*Estratto del documento:*
------------------------------------
24Allora Gesù disse ai suoi discepoli: «Se qualcuno vuole venire dietro a me, rinneghi se stesso, prenda la sua croce e mi segua. 25Perché chi vuole salvare la propria vita, la perderà; ma chi perderà la propria vita per causa mia, la troverà. 26Infatti quale vantaggio avrà un uomo se guadagnerà il mondo intero, ma perderà la propria vita? O che cosa un uomo potrà dare in cambio della propria vita? 27Perché il Figlio dell’uomo sta per venire nella gloria del Padre suo, con i suoi angeli, e allora renderà a ciascuno secondo le sue azioni».
Per comprendere la Parola di Dio alcune sottolineature
La prima lettura (Ger 20,7-9) racconta la vocazione di Geremia, quasi andando a scrutare il suo cuore. Un cuore innamorato di Dio, sedotto dal suo amore forte e ricco di tenerezza. Un amore contrastato, per cui Geremia deve subire il disprezzo di tante persone. Un amore forte, a cui non è disposto a rinunciare, costi quel che costi.
Il vangelo (Mt 16,21-27) è la continuazione della domenica scorsa: ai discepoli che lo hanno riconosciuto come Messia e Figlio del Dio vivente, Gesù annuncia la sua passione, morte e risurrezione. Pietro, che aveva ricevuto l'incarico di guida della comunità, dimostra subito la sua mentalità solo umana: è meglio evitare qualsiasi sofferenza e rinunciare ad un incarico così impegnativo. Gesù allontana Simon Pietro come "tentatore", perché cerca di bloccare il cammino del Messia, facendolo inciampare sulla strada indicata dal Padre.
Salmo 62
O Dio, tu sei il mio Dio,
all'aurora ti cerco,
di te ha sete l'anima mia,
a te anela la mia carne,
come terra deserta, arida, senz'acqua.
Così nel santuario ti ho cercato,
per contemplare la tua potenza
e la tua gloria.
Poiché la tua grazia vale più della vita,
le mie labbra diranno la tua lode.
Così ti benedirò finché io viva,
nel tuo nome alzerò le mie mani.
Mi sazierò come a lauto convito,
e con voci di gioia
ti loderà la mia bocca.
Quando penso a te che sei stato il mio aiuto,
esulto di gioia all'ombra delle tue ali.
A te si stringe l'anima mia
e la forza della tua destra mi sostiene.
------------------------------------
*Estratto del materiale:*
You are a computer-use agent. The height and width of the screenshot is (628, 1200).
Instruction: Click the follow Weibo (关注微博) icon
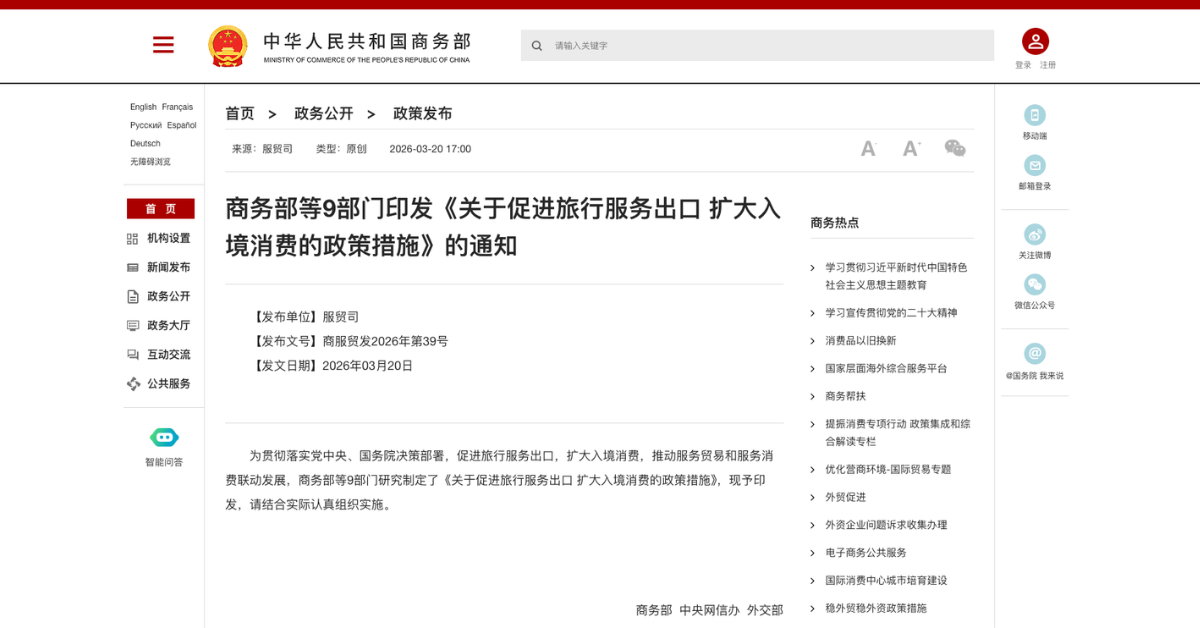click(1035, 234)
------------------------------------
*Esercizi:*
A - Traduca in inglese la seguente frase tratta dal commento alle letture domenicali: «La prima lettura (Ger 20,7-9) racconta la vocazione di Geremia, quasi andando a scrutare il suo cuore.»
B - Nel commento alle letture domenicali, per quale motivo Gesù allontana Simon Pietro come "tentatore"?
C - Prosegua il commento alle letture domenicali a partire dal punto in cui si interrompe.

*Risultati:*
A - The first reading (Jer 20:7-9) tells of Jeremiah's calling, almost as if probing his heart.

B - Perché cerca di bloccare il cammino del Messia, facendolo inciampare sulla strada indicata dal Padre.

C -
Il salmo fa eco alle parole di Geremia, e di quanti, come lui, sono "innamorati" di Dio.
Sono coloro che hanno scoperto che Dio è indispensabile per la vita, come l'acqua per la terra assetata. Oppure come chi aspetta le primi luci dell'aurora per mettersi all'opera e realizzare qualcosa di importante.
Dio è cercato nel suo santuario, sapendo che il suo amore gratuito "vale più della vita". Chi lo ama parla sempre di lui e canta le sue lodi. Le parole di Dio saziano più di un pranzo speciale e abbondante.
Chi ha ricevuto aiuto dal Signore si sente come un pulcino che trova sicurezza all'ombra delle ali del genitore. Neppure l'uccello rapace che volteggia in alto lo può spaventrare. Il beneficio ottenuto diventa canto di lode che coinvolge altri, invitandoli a cercare il Signore per ottenere le stesse grazie.
Un commento per ragazzi
Succede che il leader della corsa, cominci a faticare, avvertendo il peso della responsabilità per la maglia che porta sulle spalle. Quando la corsa si fa impegnativa se continua a confidare nel lavoro di squadra, e soprattutto nella fiducia dell'allenatore e segue le sue indicazioni, riesce ad affrontare anche le tappe di montagna. Diversamente comincia a spaventarsi e a pensare al possibile ritiro.
Il gusto dell'avventura si trasforma in paura, la sfida diventa solamente fatica inutile, l'impresa gli appare improvvisamente sproporzionata rispetto alle possibilità...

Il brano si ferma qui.